Many of the ideas in this article are shared by other thought leaders in the industry. The main theme from the article is that due to the inherent flawed design of the Internet, there will be a resulting lack of assurance for industrial control systems connected to it. No amount of resources or spending will completely shield you. There is no silver bullet and no one is ever completely safe.
Idaho National Laboratory proposes an effective method reducing likelihood of compromise to critical systems: “Identify the functions whose failure would jeopardize your business, isolate them from the Internet to the greatest extent possible, reduce their reliance on digital technologies to an absolute minimum, and backstop their monitoring and control with analog devices and trusted human beings.”
Elon Musk recently tweeted something about humans:
Mr. Bochman takes care to communicate that the approach to do this needs to be very deliberate.
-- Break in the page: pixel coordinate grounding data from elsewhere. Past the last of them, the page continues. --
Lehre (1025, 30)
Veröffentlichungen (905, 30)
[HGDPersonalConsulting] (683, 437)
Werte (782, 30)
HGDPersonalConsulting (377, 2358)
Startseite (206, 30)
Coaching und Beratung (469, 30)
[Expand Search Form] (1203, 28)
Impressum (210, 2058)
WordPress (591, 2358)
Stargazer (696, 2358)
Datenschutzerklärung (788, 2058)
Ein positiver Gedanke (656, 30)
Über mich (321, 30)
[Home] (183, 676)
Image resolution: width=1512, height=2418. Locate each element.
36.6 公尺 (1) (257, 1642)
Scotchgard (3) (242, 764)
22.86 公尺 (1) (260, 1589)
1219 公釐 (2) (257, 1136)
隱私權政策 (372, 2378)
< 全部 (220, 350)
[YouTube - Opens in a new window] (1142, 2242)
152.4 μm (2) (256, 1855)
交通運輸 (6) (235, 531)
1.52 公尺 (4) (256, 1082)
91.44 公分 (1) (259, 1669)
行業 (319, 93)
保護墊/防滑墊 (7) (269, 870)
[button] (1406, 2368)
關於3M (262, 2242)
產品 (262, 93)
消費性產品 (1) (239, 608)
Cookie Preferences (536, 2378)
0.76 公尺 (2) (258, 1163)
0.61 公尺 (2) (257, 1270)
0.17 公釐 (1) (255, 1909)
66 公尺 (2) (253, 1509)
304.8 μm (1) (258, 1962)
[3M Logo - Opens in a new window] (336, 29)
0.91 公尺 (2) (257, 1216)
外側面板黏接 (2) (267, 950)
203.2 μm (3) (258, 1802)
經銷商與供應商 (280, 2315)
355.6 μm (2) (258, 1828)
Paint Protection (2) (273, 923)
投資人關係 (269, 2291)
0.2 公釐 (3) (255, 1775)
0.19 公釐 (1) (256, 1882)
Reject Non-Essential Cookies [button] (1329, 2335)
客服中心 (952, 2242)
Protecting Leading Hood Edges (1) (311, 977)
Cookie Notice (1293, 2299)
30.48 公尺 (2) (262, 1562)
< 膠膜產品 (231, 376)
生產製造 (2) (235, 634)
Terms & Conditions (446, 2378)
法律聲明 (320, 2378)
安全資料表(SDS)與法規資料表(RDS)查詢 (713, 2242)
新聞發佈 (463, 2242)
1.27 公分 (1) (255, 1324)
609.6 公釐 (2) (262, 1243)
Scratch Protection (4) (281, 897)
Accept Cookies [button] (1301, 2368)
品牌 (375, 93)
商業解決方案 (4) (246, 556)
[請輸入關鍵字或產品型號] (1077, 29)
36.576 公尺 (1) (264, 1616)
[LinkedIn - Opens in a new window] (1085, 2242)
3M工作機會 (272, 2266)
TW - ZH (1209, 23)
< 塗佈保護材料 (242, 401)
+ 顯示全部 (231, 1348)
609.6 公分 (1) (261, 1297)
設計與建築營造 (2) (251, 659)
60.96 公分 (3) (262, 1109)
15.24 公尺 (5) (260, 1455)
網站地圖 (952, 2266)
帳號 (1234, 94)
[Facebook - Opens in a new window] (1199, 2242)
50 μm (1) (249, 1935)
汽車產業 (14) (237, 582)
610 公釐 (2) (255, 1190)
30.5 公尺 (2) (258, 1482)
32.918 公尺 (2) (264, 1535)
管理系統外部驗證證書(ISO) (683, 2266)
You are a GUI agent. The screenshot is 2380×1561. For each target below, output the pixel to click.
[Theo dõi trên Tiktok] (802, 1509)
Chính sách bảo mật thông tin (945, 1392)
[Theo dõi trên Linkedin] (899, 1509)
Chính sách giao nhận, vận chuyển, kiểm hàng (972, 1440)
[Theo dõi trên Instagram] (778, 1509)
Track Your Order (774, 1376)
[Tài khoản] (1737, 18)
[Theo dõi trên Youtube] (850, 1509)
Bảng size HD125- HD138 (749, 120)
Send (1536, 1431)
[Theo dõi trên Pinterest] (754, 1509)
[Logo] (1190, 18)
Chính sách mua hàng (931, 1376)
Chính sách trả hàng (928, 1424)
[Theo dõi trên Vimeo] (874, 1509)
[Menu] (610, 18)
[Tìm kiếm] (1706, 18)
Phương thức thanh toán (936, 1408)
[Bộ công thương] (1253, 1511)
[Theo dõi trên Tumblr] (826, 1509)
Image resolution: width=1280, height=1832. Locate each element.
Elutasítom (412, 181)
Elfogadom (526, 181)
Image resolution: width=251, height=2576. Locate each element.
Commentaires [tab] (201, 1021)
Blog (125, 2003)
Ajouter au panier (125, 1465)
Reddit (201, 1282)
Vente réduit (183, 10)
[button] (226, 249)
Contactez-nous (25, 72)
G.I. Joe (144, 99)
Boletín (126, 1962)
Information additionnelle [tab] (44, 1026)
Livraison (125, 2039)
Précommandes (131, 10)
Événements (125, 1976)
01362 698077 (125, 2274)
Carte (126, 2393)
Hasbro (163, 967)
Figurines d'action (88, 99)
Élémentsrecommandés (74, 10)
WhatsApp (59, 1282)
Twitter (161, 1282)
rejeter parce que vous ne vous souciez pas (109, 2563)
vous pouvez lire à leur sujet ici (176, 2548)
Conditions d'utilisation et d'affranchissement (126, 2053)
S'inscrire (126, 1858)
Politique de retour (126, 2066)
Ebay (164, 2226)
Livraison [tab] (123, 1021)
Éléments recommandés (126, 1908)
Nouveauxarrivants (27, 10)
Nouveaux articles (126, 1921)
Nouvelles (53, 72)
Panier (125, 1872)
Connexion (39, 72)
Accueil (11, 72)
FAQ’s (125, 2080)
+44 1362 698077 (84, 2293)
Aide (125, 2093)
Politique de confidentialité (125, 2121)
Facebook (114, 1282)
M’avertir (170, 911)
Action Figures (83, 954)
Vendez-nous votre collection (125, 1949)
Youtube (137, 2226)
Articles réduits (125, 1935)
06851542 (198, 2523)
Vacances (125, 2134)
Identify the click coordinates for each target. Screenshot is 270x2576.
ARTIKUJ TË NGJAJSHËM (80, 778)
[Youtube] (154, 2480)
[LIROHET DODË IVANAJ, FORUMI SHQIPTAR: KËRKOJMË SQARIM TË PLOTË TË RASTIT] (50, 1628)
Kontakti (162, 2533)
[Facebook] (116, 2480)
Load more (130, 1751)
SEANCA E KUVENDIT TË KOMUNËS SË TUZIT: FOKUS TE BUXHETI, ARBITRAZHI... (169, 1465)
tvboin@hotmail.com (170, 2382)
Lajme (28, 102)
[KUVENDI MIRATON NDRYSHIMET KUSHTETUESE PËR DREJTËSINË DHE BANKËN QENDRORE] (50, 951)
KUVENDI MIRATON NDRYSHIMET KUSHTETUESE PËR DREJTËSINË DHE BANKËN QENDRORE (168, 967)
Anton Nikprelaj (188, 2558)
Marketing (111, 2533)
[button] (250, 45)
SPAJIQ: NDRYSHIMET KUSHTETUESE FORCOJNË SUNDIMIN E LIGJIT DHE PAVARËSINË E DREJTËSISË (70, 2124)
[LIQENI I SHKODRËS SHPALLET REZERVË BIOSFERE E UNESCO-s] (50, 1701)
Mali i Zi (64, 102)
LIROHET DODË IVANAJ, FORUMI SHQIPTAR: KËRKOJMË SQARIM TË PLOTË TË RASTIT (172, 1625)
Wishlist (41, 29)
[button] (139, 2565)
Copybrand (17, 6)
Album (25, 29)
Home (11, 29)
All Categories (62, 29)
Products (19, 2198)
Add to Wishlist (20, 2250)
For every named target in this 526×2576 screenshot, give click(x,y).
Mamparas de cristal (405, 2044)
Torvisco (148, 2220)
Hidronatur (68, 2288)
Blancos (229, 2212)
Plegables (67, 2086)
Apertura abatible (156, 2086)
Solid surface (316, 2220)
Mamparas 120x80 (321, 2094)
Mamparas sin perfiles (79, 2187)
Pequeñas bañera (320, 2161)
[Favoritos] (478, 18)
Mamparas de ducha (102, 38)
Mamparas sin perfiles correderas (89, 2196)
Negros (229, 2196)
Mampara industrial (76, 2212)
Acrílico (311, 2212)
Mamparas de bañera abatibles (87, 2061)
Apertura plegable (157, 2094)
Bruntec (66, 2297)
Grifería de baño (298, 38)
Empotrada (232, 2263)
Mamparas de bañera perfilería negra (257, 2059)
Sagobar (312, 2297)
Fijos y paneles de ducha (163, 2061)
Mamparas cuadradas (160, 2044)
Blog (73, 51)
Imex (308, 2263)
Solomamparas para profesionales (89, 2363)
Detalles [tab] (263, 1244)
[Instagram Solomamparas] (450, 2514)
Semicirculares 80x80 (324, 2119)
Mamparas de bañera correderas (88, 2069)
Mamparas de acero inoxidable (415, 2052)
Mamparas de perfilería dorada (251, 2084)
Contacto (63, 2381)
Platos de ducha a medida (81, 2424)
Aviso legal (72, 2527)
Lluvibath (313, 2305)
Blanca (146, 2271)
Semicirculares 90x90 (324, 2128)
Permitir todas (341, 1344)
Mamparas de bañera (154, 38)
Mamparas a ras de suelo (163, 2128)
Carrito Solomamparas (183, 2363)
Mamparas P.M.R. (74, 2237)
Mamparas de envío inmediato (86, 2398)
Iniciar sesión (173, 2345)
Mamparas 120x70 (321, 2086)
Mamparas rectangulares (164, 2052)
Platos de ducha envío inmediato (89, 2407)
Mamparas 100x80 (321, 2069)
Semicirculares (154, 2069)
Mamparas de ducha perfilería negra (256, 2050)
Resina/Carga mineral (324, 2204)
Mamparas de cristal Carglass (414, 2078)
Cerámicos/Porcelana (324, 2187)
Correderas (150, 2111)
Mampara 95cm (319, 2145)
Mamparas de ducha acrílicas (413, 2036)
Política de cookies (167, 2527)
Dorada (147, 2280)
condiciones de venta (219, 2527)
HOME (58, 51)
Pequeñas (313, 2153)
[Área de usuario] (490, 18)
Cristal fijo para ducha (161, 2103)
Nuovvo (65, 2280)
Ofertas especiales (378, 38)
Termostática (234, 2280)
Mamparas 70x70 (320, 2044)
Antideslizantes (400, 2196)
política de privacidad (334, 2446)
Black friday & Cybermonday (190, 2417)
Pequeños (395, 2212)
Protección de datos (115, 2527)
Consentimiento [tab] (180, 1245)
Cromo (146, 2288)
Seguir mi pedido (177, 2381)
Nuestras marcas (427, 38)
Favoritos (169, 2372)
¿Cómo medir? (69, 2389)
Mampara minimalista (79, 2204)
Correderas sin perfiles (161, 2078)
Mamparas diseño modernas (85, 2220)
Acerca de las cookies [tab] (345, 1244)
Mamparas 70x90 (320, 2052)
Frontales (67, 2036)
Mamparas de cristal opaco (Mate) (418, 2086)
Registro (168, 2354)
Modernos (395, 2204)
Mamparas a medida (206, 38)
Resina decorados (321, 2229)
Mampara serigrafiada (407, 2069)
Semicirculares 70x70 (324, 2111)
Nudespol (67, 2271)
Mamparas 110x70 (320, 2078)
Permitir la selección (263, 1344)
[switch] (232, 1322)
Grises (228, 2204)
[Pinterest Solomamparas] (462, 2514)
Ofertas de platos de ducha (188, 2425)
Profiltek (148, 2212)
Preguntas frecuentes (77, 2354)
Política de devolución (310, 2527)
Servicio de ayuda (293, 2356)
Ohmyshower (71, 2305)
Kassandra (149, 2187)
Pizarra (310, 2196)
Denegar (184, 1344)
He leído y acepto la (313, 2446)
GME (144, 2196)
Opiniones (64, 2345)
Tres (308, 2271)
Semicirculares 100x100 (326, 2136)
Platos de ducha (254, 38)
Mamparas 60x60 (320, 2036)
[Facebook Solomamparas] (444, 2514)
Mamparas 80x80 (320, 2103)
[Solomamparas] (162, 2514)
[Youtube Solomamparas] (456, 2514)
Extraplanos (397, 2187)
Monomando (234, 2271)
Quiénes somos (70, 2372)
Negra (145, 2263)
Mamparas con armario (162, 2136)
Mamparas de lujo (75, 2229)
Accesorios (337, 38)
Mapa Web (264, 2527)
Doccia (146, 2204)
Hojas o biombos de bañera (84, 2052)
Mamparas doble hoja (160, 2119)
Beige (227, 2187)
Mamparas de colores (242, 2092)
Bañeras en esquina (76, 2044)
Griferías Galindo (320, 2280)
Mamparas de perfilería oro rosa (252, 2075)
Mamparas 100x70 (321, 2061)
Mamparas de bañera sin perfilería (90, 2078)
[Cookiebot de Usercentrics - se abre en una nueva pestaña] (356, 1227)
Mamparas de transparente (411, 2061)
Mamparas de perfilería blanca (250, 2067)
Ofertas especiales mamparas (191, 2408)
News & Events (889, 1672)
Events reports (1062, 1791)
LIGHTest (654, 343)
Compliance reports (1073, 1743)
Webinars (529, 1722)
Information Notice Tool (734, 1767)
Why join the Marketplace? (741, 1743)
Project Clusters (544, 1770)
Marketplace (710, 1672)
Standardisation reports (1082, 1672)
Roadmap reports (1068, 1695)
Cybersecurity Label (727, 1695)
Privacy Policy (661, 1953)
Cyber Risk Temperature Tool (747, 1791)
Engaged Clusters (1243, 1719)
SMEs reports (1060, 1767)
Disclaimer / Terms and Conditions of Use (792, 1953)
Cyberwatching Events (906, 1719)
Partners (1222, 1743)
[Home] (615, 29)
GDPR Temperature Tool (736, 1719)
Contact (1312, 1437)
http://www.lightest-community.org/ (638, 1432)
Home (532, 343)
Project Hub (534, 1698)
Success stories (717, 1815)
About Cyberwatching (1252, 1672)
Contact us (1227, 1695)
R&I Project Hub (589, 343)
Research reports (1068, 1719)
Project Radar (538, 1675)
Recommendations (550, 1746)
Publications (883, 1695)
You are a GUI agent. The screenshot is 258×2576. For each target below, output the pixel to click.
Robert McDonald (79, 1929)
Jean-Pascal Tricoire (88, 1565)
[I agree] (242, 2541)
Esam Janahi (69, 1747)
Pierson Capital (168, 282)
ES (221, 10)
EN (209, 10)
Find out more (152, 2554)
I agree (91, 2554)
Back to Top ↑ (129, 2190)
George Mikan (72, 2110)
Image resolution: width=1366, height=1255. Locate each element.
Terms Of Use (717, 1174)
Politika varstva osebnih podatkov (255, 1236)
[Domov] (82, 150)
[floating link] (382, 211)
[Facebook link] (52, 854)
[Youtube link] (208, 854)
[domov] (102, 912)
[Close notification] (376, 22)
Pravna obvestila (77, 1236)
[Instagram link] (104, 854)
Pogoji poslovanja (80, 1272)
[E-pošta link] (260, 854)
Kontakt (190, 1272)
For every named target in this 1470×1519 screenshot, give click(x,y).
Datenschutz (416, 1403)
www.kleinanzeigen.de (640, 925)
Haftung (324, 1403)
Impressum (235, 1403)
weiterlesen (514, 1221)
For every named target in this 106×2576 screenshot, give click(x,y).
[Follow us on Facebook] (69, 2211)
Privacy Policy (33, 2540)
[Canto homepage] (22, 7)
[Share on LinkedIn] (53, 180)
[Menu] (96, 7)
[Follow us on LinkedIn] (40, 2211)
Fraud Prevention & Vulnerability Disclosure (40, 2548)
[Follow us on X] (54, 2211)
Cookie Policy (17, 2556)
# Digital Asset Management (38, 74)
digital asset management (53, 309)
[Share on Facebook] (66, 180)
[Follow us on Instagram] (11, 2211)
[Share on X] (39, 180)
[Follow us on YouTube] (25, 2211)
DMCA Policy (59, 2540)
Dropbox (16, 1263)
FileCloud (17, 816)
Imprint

Reliability, resiliency, efficiency, and safety are major concerns to critical infrastructure. If an ICS system could affect the safety of hundreds, the economic stability of millions, then consider analog monitoring as an additional component and trust the human. If an ICS system has a lower impact to critical infrastructure, connect the system (at your own risk!), but apply appropriate controls around the system after determining the consequences a compromise of the system will have and implementing controls to reduce the risk.
Three things make this a radical idea:
- This approach tends to run contrary to industry trends in digitizing everything.
- How feasible is it to slow down or reverse a major industry trend?
- Trusting the human.
It will be interesting to follow the concept as it matures and more use-cases are studied. Actions that can be taken today are called out in their consequence driven approach to managing ICS risk. These are cybersecurity best practices.
- Identify your crown jewels
- Understand your architecture
- Determine likely attack vectors
- Implement security controls
Not in their article, but a good idea:
- Continually assume that answers to 1 thru 4 have changed, or were never correct. Implement a process to continually challenge assumptions.